Exercise instructions: Among the entries below, please show each line that carries the word "computer".

Records shown:
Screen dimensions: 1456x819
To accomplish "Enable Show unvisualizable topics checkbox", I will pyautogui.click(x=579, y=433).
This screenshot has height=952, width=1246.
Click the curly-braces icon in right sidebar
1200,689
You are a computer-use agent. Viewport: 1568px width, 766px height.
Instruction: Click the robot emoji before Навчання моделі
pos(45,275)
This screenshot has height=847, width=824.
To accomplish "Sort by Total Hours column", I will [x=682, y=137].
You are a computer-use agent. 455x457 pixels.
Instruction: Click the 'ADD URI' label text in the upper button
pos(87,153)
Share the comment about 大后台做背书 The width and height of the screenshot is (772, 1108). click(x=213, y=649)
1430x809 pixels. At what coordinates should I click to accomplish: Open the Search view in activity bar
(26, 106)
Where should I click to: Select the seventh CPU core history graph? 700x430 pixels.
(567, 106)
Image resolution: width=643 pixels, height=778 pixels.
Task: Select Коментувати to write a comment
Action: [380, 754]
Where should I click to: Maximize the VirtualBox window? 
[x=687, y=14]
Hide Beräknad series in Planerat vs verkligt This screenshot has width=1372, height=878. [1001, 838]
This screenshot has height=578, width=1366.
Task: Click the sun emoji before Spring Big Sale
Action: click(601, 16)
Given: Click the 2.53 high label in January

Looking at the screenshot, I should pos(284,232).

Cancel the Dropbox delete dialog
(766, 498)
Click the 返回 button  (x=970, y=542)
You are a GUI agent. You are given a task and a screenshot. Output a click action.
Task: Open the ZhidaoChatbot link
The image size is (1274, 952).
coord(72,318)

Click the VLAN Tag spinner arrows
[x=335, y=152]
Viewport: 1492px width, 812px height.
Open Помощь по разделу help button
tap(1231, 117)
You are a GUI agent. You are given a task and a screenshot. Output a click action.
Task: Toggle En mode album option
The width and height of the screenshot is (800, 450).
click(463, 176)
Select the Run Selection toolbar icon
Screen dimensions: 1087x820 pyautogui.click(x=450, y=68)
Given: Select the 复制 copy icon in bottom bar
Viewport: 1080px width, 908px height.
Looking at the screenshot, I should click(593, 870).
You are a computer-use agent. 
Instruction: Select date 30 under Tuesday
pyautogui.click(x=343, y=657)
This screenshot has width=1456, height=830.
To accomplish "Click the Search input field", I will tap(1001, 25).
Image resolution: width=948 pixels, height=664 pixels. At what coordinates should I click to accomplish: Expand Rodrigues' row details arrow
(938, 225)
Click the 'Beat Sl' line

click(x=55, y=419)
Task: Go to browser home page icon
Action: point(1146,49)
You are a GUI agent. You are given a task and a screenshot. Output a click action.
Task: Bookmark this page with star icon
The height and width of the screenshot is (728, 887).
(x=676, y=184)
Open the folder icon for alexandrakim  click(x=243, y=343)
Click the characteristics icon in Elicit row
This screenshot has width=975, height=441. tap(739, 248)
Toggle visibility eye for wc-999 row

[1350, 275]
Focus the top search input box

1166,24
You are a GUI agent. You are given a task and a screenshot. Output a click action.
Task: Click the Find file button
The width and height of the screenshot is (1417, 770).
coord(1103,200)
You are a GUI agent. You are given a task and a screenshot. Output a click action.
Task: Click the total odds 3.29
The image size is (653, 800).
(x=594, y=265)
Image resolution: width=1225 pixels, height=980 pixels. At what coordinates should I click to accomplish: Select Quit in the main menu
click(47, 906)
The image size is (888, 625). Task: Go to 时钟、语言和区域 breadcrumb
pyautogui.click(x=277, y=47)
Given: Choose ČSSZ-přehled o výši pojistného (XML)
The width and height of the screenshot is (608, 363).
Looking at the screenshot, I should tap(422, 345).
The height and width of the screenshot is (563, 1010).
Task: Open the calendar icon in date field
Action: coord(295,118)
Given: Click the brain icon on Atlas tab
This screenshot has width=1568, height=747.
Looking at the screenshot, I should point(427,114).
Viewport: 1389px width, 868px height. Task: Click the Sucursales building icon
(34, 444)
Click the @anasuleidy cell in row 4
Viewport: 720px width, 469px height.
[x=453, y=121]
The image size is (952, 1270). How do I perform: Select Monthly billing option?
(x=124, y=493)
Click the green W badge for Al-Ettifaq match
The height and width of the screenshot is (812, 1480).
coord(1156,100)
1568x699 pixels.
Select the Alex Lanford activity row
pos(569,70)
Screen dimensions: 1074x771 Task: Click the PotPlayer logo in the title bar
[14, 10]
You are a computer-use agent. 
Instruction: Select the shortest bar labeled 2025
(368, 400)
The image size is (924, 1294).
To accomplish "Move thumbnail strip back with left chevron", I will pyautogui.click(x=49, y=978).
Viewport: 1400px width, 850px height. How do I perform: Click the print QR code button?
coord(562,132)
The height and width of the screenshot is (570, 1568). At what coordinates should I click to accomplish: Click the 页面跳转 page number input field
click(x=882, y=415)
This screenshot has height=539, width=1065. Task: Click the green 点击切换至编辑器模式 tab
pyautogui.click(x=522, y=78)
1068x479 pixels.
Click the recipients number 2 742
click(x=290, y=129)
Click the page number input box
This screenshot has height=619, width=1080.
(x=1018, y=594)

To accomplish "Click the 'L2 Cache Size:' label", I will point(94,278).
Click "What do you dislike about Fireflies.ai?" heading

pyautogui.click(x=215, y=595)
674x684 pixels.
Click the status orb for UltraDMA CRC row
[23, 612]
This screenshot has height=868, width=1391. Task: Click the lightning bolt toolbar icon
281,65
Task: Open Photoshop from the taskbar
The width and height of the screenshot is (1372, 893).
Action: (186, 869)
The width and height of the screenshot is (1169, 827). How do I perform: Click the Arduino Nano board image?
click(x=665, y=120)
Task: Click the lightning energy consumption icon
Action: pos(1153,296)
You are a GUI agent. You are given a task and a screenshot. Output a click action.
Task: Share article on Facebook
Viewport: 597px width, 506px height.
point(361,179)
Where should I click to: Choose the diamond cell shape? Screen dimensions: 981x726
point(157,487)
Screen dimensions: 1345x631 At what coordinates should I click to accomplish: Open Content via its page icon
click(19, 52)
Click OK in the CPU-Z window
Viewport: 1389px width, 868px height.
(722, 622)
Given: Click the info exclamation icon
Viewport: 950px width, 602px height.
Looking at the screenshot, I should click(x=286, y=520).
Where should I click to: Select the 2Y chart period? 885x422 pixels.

Finished task:
You are a computer-use agent. Viewport: 1568px width, 766px height.
You are a computer-use agent. 455x457 pixels.
You are a computer-use agent. 
You are a computer-use agent. 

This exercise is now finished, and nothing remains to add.